Moja siostra 43 lata nigdy na nic nie chorowała . Prawie 6 tygodni temu zatrzymała się - po reanimacji przywrócono akcję serca - oddech był wspomagany przez respirator, świadomość nie powróciła . Stwierdzono kardiomiopatię . Dwa dni temu odłączono siostrze respirator i udało się oddycha sama -jednak z Intendywnej terapi zaraz po odłączeniu respiratora przewieziono siostrę na oddział wewnętrzny , gdzie rzucono ją na łużko jak psa - jestem załamana , warunki na odziale są straszne , z siostrąnie robione jest nic co by mogło jej pomóc wrócić do nas . Zależy mi bardzo na przeniesieniu siostry gdzieś do dobrej kliniki - niestety moje telefony , prośby , błaganie o pomoc nic nie pomogły - wyjazdy prywatne na konsultacje do Bydgoszczy też nic.
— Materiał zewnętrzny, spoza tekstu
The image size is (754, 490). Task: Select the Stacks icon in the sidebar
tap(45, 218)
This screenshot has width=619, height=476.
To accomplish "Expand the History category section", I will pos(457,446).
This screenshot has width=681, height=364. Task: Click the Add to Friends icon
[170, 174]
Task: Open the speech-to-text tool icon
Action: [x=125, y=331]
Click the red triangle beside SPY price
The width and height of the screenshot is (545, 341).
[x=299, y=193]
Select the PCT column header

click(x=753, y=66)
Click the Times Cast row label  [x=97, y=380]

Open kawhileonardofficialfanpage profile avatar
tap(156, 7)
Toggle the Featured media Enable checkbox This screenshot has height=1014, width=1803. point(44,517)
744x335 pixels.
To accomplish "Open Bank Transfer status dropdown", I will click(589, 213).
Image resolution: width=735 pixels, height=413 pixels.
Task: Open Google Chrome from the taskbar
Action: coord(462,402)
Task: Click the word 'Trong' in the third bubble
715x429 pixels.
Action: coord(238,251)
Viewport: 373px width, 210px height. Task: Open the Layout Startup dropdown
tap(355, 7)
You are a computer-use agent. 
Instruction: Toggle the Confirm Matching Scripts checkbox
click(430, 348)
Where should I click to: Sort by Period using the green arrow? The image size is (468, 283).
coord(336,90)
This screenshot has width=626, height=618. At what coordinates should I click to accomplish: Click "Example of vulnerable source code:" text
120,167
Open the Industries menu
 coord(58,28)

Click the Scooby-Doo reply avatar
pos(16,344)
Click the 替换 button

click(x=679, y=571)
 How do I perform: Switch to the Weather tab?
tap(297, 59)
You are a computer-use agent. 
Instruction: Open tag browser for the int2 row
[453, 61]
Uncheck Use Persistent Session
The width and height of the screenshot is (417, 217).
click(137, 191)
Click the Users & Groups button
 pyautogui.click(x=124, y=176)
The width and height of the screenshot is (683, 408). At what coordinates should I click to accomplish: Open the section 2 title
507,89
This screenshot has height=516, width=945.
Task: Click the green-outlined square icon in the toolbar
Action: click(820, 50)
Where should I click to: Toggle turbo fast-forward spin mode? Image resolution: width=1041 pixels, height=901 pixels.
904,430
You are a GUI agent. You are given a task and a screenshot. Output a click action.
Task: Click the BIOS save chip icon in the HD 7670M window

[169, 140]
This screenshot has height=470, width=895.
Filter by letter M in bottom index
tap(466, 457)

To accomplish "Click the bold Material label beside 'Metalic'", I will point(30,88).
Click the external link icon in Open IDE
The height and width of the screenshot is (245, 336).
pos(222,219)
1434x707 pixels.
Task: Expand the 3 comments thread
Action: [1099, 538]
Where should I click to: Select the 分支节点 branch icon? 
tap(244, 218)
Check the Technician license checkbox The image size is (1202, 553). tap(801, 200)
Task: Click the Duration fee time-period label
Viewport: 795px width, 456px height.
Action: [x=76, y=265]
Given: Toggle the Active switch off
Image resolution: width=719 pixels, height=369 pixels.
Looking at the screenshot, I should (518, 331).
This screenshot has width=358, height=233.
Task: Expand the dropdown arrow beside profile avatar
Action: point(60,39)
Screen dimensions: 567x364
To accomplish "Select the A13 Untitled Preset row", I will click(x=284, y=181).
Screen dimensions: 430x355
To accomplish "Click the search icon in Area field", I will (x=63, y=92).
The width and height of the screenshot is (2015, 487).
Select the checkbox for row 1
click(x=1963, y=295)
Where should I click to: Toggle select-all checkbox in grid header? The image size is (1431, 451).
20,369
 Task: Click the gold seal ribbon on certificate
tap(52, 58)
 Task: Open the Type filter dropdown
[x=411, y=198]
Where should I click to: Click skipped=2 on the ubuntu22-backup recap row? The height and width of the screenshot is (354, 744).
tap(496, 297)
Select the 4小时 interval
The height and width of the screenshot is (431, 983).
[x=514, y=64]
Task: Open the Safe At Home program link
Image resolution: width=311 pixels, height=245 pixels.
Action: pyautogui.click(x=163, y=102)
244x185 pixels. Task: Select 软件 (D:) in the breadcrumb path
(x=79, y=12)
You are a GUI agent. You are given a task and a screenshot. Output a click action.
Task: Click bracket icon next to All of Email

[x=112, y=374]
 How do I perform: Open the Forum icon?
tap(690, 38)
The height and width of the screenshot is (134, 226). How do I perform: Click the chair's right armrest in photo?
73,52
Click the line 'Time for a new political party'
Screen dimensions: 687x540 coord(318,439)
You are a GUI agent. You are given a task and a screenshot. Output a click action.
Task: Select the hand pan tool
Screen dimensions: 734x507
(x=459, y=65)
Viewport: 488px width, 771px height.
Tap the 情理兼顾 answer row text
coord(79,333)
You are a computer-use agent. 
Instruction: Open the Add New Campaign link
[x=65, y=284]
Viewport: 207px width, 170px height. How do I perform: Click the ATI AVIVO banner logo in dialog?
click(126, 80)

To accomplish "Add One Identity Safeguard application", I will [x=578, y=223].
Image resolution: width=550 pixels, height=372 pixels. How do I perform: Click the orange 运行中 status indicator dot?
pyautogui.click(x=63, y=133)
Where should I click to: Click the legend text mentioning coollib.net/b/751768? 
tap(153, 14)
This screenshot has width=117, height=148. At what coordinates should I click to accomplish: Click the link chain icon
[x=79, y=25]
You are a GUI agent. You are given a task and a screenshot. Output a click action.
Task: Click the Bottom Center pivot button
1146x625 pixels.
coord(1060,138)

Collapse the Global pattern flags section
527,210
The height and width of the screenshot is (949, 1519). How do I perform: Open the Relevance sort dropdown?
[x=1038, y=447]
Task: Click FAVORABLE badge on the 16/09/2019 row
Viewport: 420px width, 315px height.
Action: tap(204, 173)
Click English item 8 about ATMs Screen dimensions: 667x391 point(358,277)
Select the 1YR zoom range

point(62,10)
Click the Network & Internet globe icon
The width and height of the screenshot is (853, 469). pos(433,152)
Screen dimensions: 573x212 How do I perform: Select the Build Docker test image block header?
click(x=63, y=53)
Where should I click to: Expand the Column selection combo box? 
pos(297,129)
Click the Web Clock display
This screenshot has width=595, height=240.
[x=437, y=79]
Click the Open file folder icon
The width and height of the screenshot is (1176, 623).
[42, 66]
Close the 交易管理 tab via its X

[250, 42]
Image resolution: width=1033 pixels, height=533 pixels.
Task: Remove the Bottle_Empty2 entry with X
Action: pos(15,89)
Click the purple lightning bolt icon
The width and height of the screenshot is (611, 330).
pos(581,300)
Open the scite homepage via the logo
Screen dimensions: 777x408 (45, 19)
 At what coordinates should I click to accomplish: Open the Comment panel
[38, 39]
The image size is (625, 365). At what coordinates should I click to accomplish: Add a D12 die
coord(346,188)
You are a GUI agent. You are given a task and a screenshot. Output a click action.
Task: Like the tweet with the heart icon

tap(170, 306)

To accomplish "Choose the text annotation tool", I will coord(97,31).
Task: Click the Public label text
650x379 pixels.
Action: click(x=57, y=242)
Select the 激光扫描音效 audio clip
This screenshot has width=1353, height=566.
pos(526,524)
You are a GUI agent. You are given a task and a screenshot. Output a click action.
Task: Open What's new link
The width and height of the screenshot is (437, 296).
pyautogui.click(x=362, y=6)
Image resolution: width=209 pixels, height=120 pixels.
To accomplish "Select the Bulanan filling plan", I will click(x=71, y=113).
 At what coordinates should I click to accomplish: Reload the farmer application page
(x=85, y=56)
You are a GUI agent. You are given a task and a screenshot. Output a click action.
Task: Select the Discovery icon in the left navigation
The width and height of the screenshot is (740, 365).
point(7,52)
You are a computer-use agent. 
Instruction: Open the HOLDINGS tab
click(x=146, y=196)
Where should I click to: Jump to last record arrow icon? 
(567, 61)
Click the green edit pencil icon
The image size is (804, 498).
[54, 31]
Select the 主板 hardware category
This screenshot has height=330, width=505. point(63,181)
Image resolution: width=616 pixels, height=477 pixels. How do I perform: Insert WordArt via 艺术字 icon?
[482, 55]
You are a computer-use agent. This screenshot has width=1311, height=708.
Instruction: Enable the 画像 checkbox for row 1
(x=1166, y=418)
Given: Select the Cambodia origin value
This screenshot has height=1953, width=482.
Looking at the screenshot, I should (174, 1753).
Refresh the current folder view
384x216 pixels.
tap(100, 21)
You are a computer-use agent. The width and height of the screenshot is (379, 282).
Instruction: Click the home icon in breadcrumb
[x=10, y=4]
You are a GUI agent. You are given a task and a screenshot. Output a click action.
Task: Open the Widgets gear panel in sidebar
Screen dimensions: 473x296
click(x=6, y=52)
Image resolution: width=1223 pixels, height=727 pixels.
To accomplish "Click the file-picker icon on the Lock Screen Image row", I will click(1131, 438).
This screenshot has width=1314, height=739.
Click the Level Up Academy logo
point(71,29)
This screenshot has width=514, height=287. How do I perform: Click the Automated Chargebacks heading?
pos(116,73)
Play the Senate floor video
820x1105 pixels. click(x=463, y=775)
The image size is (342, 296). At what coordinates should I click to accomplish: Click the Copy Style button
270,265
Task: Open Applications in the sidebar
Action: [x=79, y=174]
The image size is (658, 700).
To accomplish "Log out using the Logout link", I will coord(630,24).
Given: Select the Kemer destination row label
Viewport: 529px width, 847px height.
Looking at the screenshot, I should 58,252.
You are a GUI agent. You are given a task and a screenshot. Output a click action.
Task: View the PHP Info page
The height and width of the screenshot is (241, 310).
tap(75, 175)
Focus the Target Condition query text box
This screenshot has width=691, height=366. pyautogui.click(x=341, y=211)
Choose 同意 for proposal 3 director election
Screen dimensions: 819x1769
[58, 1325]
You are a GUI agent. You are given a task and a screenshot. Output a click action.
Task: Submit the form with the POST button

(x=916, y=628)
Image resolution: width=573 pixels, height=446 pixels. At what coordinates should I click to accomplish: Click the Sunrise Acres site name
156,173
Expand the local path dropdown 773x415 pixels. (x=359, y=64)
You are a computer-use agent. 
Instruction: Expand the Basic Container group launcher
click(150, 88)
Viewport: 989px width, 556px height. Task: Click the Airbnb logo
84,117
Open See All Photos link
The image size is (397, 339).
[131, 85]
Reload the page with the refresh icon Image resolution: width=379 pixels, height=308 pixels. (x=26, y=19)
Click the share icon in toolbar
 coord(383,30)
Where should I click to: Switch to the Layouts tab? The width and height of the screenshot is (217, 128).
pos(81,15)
Jestem załamana nie wiem co dalej robić , żeby ją ratować . Siostra leży w szpitalu we Włocławku
Proszę o jakąś wskazówkę
Małgorzata 2011-07-20, 17:48
W zasadzie celem przeniesienia powinien ustalić to lekarz prowadzący z odpowiednią kliniką spełniającą standardy. Pani samej niestety nie uda się tego załatwić. Najlepiej udać się do ordynatora oddziału, na Pani prośbę musi zostać ustalone przeniesienie. Niestety nie powiem Pani, gdzie będą wolne miejsca. Ze względu na stan najlepiej, aby szpital nie był daleko, czyli Toruń, Bydgoszcz, najlepiej Bydgoszcz.